DNA molekülünde 4 adet azotlu organik baz bulunması, verim ve işlevsellik açısından en uygun olanıdır. Bu 4 baz (adenin, guanin, sitozin ve timin) hem birbirine uyumlu hem de sınırlı bir sayıda kombinasyonları vardır ve bu kombinasyonlar, DNA'nın bilgi depolama ve çoğaltma kapasitesini etkiler. DNA'nın fonksiyonunun bozulmaması için, baz sayısının 4 olması gerekir ve daha fazla baz, molekülün daha fazla karışmasına veya hatalı kombinasyonlarına yol açabilirdi.
evrimi hakkında tam olarak bilgi bulunmamaktadır ve bu konuda teoriler bulunmaktadır. Ancak, genel olarak, DNA'daki bu 4 bazın evrimi, evolusyonun çeşitli aşamalarında gelişen ve zamanla kompleks hücresel yapıların oluşmasına yol açan bir süreçtir.
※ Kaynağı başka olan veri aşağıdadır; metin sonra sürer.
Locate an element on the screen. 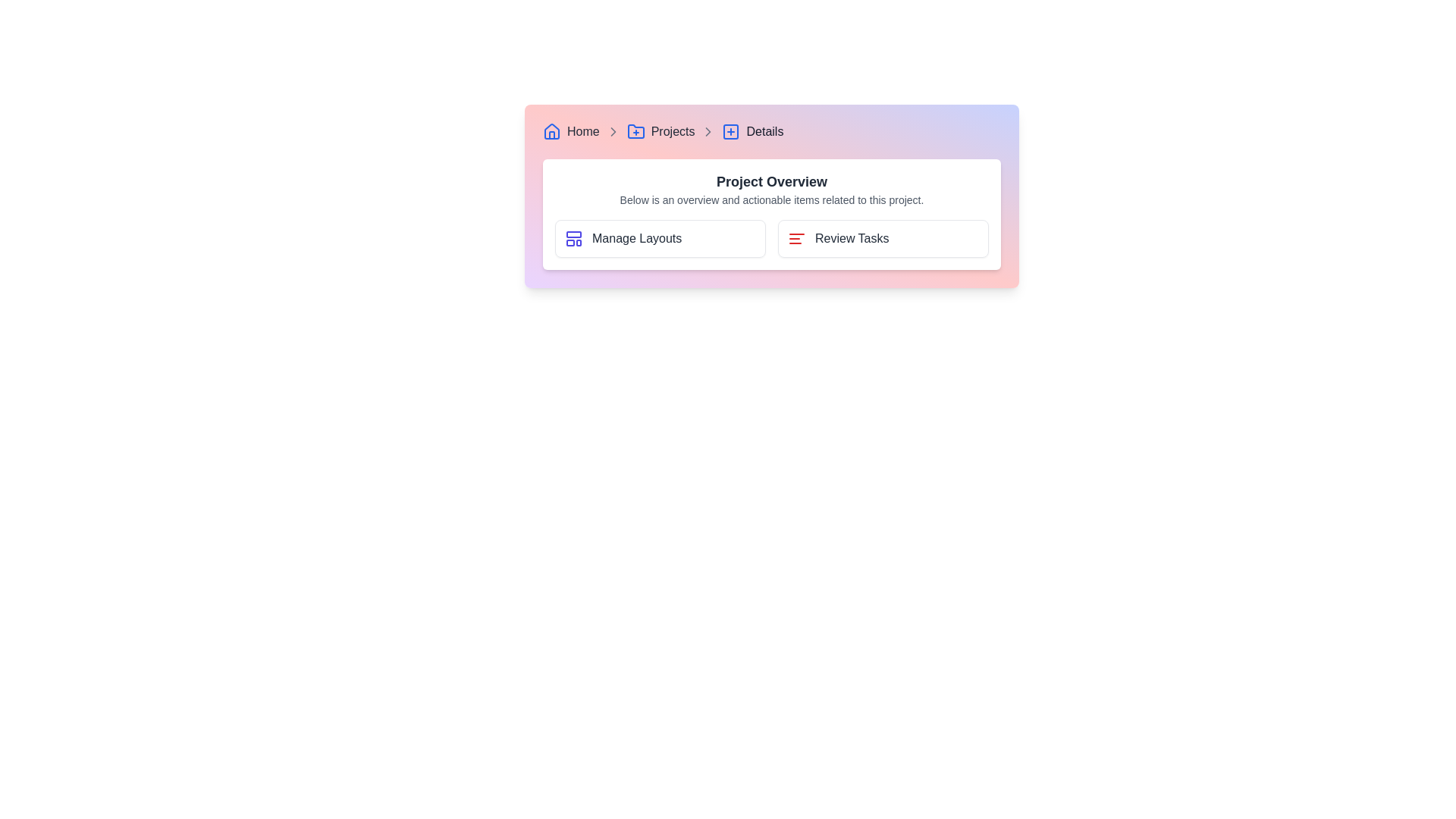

DNA molekülünün ve azotlu organik bazların evrimi, zamanla farklı moleküler yapıların ortaya çıkması ve bu yapıların hücresel fonksiyonların gelişmesine yol açmasıyla bağlantılıdır. DNA molekülü, hücresel bilginin depolanması, çoğaltılması ve taşınması için gerekli olan bir araçtır ve azotlu organik bazlar, DNA'nın bu fonksiyonlarını yerine getirmesine olanak tanır.
Bu bazların evrimi, hücresel evolusyon sürecinde farklı hücresel fonksiyonların oluşması ve gelişmesine yol açtı ve bu evolusyon, bugünkü canlıların oluşmasına ve gelişmesine yol açtı.
Kaynaklar
- C. J. Avers. (1986). Molecular Cell Biology. Yayınevi: Addison Wesley Publishing Company. sf: 737-738.